I’ve written before that when I came out (as gay) to my family, I was asked (told) not to tell Grandma (my paternal grandmother). As I said it that post, she was “more Victorian than Queen Vic herself” – I still recall her sitting at the dinner table bemoaning how the word gay was no longer usable; it ‘had been stolen’. In that same post I said “Note to self: a future story about Grandma and her amazing past to be added“.
This is that post
When I was young, Grandma lived in an old house on Lake Nipissing; just outside of North Bay in northern Ontario. The lake is unusually shallow for its size; which meant we could safely swim and splash around with minimal supervision. The yard around Grandma’s house, around all half-dozen houses along the road, was something like 20 feet above the lake. We could be seen by adults in the yard, but didn’t feel they were unbearably close. The hill had a flat area, a landing of sorts about ten feet deep, about half way up which adults rarely sat in.
One early memory is of a large rock directly out from her house, far enough to require effort but still safely close. And with the shallowness of the lake I believe an adult could actually walk to the rock if they wanted. Grandma would go out each Spring and paint a whale’s eye on one side. There was a steel pole – flag pole? in the rock which in my youth seemed like a strange place to have once strung a clothesline.
Her late husband had been a moderately-big wig in the United Church of Canada (a mainstream Canadian denomination unaffiliated with similarly-named US denominations). He passed when I was quite young; I have no clear memories of him. I’m told he died at age 74 in 1964- the year I turned 6.
Of course I’ve seen pictures and heard stories. Although Grandpa was born in Ireland while she had been born in Canada, she was the quintisential proper British Parson’s Wife; prim and proper. A teetotaler, she was a life-long member of the Woman’s Christian Temperance Union. In fact, for years she would stay in their residence in downtown Toronto – we male callers had to wait for her in the lobby.
As so often happens, once I left home and started ‘being an adult’ I had much less time or patience for people with whom I could not be open and honest. As I was getting old, so was she. She stopped going out, and was aging rapidly. Fortunately a wise Doctor encouraged her to move to Vancouver where her other son [Uncle Orville] and his family lived.
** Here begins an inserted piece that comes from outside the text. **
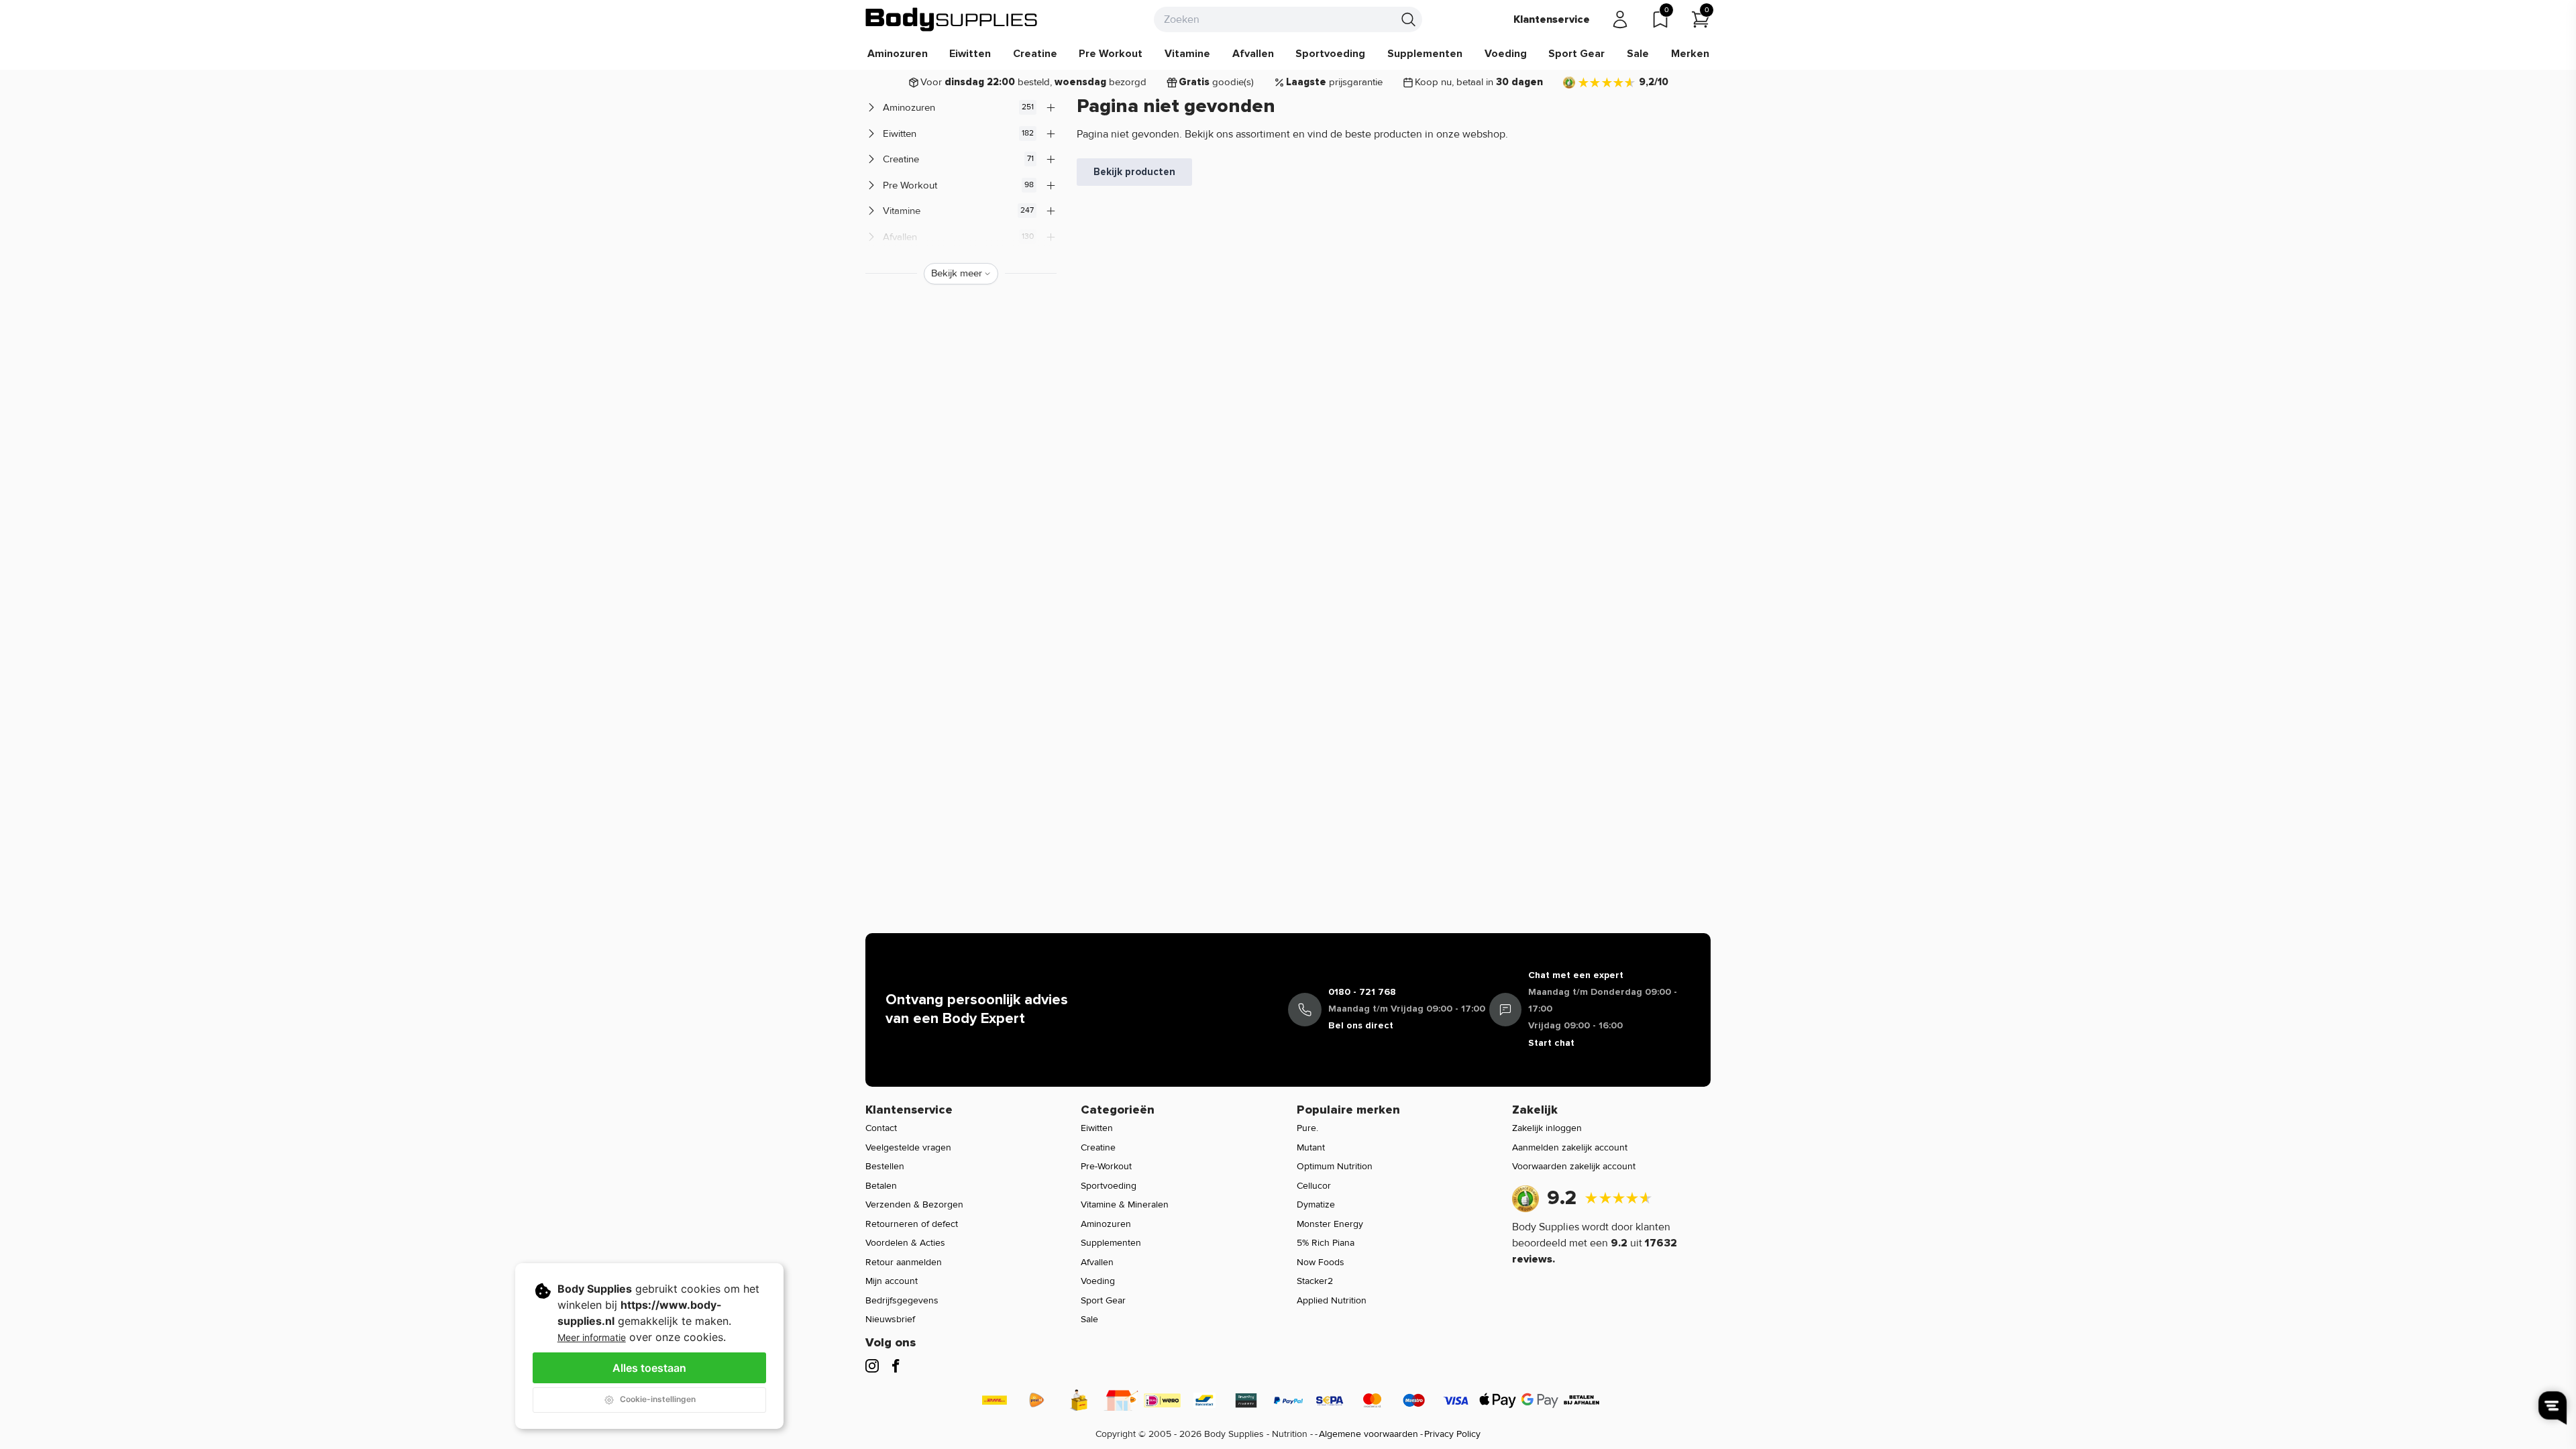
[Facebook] (895, 1366)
As I understand it, the move got her active with a new group of people and no doubt increased the quality of her final days.
What I didn’t know
I don’t recall knowing many facts about Grandma when I was young- beyond what I’ve mentioned above. As often happens, we see adult relatives as something other than fully-realized people. Hopes, dreams, goals- those are things we think are reserved for us.
Our Uncle Orville compiled information and documentation shortly after Grandma passed; in the intervening years (and cross-border move) I no longer have my copies. In my memory (subject to all the failings, quirks and mistakes so common in human memory) Grandma was taken from her home in Ontario to be raised by a distant relative (Great Aunt?) in upstate New York. Her Dad travelled for work. There seems to be no documentation of her ‘official’ arrival in the US. Of course the times were different; less officious but still plenty of white privilege. After high school she attended university. My memory suggests Brown although again I caution against placing bets; that was her maiden name. Grandma studied, perhaps graduated with, a Bachelor of Science degree. Not “domestic science” but chemistry, biology or some such. This was a hundred years ago- very few women were admitted into BSc programmes.
According to my brother’s research, “The Rev. Lyttle [our grandfather] met Marguerite Christina Cameron Brown, who was working in a chemical laboratory at Carnegie Mellon in Pennsylvania, and married her in 1926“.
She gave up a job, possibly a career, to marry a Man of the Cloth who “was ministering to men in the logging and mining camps” [see previous research link] of Northern Ontario.
Was this a great love story?
Did she ‘succumb’ to the pressures of the day to get married and settle down?
Was science always just a way to fill time?
We will never know. Grandma passed before I was smart enough to realize she had her own story; one that I missed out hearing.
And so I can’t really tell her story- only share the bits and pieces that I come across. I have asked my siblings to share whatever memories they have of her- I know that my brother (6 years older) did spend more time with her than I ever did.
Grandma’s story- or rather my stories about Grandma- are a reminder that no matter how ‘ordinary’ we think our life is there are stories, lessons, warnings and humour that can be shared. Deserve to be shared. I continue to share mine- here and in person. I run Rainbow Memoirs; offering personal historian services to assist LGBTQ folk preserve and publish their own stories.
My brother has provided much more detail on Grandma’s life. While I have misremembered many details, I believe I got much of the spirit of her story correct. Clearly his last paragraph indicates that perhaps I should have ‘come out’ to her, despite the advice I received.